Given two strings A and B, the task is to find the smallest substring of A having B as a subsequence. If there are multiple such substrings in A, return the substring that has the smallest starting index.

Examples :

Input : A = “abcedbaced” B = “bed”
Output : “bced”
Explanation : The substring A[2 : 5] is the shortest substring that contains the string ‘B’ as a subsequence.

Input : A = “abcdbad” B = “bd”
Output : “bcd”
Explanation : Although both the substrings A[2:4] and A[5:7] have the same length, the substring which has the smallest starting index is “bcd” so it is the final answer.

Naive Approach: The simplest approach to solve the given problem is to check for string B occurring as a subsequence in every substring of A.
Among such substrings, the answer will be the one shortest in length and which has the smallest index.

Time Complexity: O(N3
Auxiliary Space: O(1)

Efficient Approach:  The above approach can also be optimized by using Dynamic Programming because the above problem has Overlapping subproblems and an Optimal substructure. The subproblems can be stored in dp[][] table memoization where dp[i][j] denotes that in the substring A(0…i) there exists a subsequence corresponding to B(0…j) which begins at index dp[i][j]. Follow the steps below to solve the problem:

• Initialize a global multidimensional array dp[100][100] with all values as -1 that stores the result of each dp state.
• Each column in the dp table represents a character in string B.
• Initialize the first column of the dp array, i.e., store the nearest occurrence of the first character of string B in every prefix of string A.
• Fill the remaining columns of the dp table.
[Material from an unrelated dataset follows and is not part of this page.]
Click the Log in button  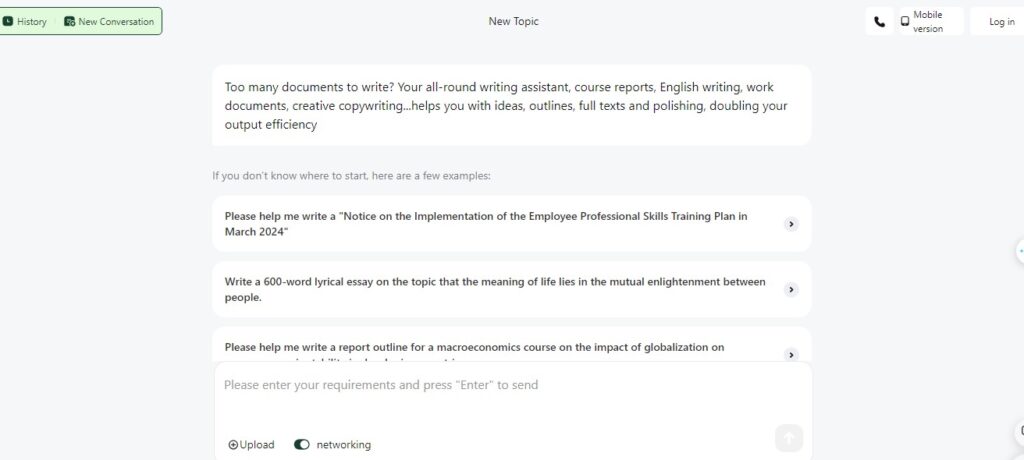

For a particular character in string B at position ‘j’, check if there exists a matching character in string A.
• If A[i] == B[j], then starting index of the required substring in the string A is equal to the starting index when the first j – 1 characters of string B are matched with the first i – 1 characters of string A.
• If A[i] != B[j], then starting index of the required substring in the string A is equal to the starting index when the first j characters of string B are matched with the first i – 1 characters of string A.
• Check if any of the values in the last column of dp table is greater than or equal to 0. For a particular index i in string A, if dp[i][b – 1] >= 0, then the required substring which has B as a subsequence is A[dp[i][b-1] : i]. Update the answer with the shortest possible substring.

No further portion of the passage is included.